If there were a city in your state where 16,000 people a day were starving to death, would you sacrifice whatever you could to make it stop?
How far do we have to widen the circle before you say, “No, I wouldn’t help”? We don’t see all these starving children every day, so it’s easy to pretend they don’t exist. But, just the same, every five seconds, another child dies.
Please understand, I’m not trying to be a bleeding-heart crank or to ruin your weekend. We’re going to enjoy our Thanksgiving, and I hope you will, too. It’s my favorite holiday. I love the communion with family, the celebration of food, the love that goes into the preparation. And I understand that my vegetarian diet is a choice I’m privileged to be able to make.
I’m also not going to stand on a soapbox and insist that you see global hunger as the most important cause in the world. There may be something you think is more important (although if it has anything to do with your property taxes, I’m going to disagree, perhaps a little less than respectfully).
I’m just going to make two statements and ask one more question:
16,000 children die of hunger or complications related to hunger every day.
We have the technology and the capacity to feed the world; yet we plow under or throw away 40% of our food supply.
Two notes: first, the photo on the front page is from Second Helpings, the community kitchen in Indianapolis that feeds about 2,500 people a day with food that was destined for a landfill. It’s a pretty remarkable organization.

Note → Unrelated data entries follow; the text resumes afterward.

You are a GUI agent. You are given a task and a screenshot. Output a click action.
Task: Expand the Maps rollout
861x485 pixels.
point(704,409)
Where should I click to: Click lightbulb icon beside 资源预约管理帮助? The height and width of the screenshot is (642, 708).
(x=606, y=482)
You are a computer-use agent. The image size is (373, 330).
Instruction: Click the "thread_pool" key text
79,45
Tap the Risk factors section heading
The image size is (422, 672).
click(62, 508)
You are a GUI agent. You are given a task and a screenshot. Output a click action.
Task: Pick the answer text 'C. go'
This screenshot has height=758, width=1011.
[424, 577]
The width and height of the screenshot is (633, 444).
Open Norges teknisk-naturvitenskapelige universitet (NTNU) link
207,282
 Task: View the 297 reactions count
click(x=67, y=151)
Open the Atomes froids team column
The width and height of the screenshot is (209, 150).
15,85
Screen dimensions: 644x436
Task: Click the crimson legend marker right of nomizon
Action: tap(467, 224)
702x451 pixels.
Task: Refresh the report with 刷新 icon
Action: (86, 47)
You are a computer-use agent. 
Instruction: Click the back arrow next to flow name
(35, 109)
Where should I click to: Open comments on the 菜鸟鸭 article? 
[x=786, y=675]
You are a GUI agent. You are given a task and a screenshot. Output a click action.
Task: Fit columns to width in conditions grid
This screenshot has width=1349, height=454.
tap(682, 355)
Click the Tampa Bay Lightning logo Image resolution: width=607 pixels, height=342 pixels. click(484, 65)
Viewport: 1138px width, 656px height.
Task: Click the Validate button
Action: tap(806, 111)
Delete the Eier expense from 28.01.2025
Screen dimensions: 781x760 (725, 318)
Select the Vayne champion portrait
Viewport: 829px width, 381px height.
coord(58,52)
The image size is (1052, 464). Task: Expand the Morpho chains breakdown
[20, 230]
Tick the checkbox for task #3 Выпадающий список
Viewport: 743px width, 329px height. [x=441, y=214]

Second: “Do They Know It’s Christmas Time?” was kind of an awful song by a couple of guys whose hearts were in the right place. The song raised a lot of money for hunger relief. Still, 16,000 children die every day. Perhaps if we really want to feed the world, it’s not the message of Christmas we should remember, but rather that of Thanksgiving–this most American of holidays. We have so much to be thankful for, and we consume so many of the world’s resources. Perhaps it’s up to us to insist, once and for all, that everyone in the world deserves enough food to sustain life.